On pouvait leur appliquer cette parole : «J'ai dit, Vous êtes des dieux et les enfants du Très-Haut. Mais pour vous, vous mourrez comme des hommes, et vous tomberez comme un de ces princes. » (Ps. LXXXI, 6.)
Ils perdirent ainsi les sciences et la sagesse qui leur avaient été transmises par leur père, et surtout par le premier homme, qui avait pu pénétrer les propriétés de toutes choses , et en communiquer la con-naissance à ses descendants. Comme il avait vu le monde dans toute sa jeunesse et comme dans son premier élan, il avait mis à l'étudier cette plénitude de sagesse, ce don de prophétie que le souffle divin lui avait donné , pour qu'il imposât un nom à tous les animaux de cette terre dont il était le souverain. ( Genèse , II.) Il connut non-seulement toutes les espèces des animaux, les fureurs et les poisons des reptiles, mais encore les vertus des plantes, des arbres , la nature des pierres et les changements des saisons avant de les avoir éprouvés; et il pouvait bien dire : « Le Seigneur m'a donné la science véritable de ce qui existe, afin que je connaisse la disposition du monde , la vertu des éléments, le commencement , le milieu et la consommation des temps , le cours des années et l'ordre des étoiles, la nature des animaux et les passions des bêtes, la force de l'esprit et les pensées des hommes, les différences des arbres et la propriété des racines , ce qu'il y a de plus caché m'a été dévoilé. » (Sag., VII, 17.) Cette science universelle de la nature a été transmise de génération en génération à la race de Seth , tant qu'elle a vécu séparée de la race coupable de Caïn. Et comme elle l'avait reçue saintement, elle ne l'employait aussi que pour le culte de Dieu ou les nécessités de la vie ; mais depuis ses funestes alliances, elle l'employa, sous l'inspiration du démon, à des choses profanes et sacrilèges. Elle institua les pratiques des enchantements et de la magie , et apprit à ses descendants à quitter le culte du vrai Dieu pour adorer les éléments , le feu et les démons qui sont dans l'air.

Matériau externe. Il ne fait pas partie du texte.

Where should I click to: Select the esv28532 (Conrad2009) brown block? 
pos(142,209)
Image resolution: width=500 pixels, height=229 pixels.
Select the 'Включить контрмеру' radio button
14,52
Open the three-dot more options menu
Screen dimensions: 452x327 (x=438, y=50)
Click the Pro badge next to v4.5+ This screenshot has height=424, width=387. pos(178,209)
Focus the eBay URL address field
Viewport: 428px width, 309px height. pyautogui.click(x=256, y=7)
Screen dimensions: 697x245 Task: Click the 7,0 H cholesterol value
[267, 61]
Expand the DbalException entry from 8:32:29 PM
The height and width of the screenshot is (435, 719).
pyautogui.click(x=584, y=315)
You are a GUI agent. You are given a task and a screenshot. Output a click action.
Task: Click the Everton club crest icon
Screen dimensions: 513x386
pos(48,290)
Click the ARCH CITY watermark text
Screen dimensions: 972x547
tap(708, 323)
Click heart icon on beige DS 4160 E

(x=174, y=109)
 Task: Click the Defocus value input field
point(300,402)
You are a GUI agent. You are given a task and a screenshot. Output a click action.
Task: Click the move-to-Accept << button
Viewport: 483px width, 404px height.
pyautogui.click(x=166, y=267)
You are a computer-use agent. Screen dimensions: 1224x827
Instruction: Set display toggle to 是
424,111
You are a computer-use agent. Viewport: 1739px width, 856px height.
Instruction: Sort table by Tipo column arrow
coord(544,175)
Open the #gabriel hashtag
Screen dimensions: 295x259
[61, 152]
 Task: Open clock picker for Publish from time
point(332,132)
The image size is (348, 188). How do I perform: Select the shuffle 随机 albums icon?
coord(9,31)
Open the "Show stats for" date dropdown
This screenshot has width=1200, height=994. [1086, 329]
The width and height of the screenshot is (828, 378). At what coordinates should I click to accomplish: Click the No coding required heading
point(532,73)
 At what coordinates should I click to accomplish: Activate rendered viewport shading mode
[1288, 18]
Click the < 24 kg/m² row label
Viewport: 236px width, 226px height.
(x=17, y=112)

Quoique, pour répondre à votre question, il ne soit pas nécessaire de vous expliquer comment ces connaissances n'ont pas disparu dans le déluge et dans les siècles suivants, cependant, puisque l'occasion se présente , je vous en dirai quelque chose. Une ancienne tradition nous apprend que le fils de Noé, Cham, s'était livré aux superstitions et aux pratiques sacrilèges de la magie. Comme il savait bien qu'il ne pourrait pas introduire dans l'arche, où il devait entrer avec son père et ses frères, un livre qui conserverait le souvenir de toutes ces abominations, il écrivit ce qu'il en savait sur des lames de métal et sur des pierres très-dures que l'eau ne pouvait détériorer. Après le déluge il rechercha avec soin les documents qu'il avait cachés, et les transmit à la postérité, comme une semence perpétuelle de malice et de sacrilège. Ainsi cette croyance populaire qui fait dire que les anges ont appris la magie aux hommes, a un fond de vérité.
Les fils de Seth ayant épousé les filles de Caïn, leurs enfants devinrent plus méchants qu'eux : c'étaient de robustes chasseurs , des hommes violents et cruels qui , à cause de la grandeur de leur taille et de leurs méchancetés, furent appelés des géants. (Gen., VI.) Les premiers , ils se mirent à piller leurs voisins et à rançonner les hommes , aimant mieux vivre en volant les autres qu'en travaillant de leurs mains ; leurs crimes devinrent enfin si grands, qu'il fallut les eaux du déluge pour en purifier la terre. Les tentations de la concupiscence ayant fait violer aux enfants de Seth ce commandement qu'ils avaient observé instinctivement au commencement du monde, il fallut le renouveler dans la loi écrite : « Vous ne donnerez pas votre fille pour épouse à son fils, et vous ne recevrez pas pour votre fils une de leurs filles, qui séduiraient votre coeur et vous éloigneraient de Dieu pour vous faire suivre leurs dieux et les servir. » (Deut., VII, 3.)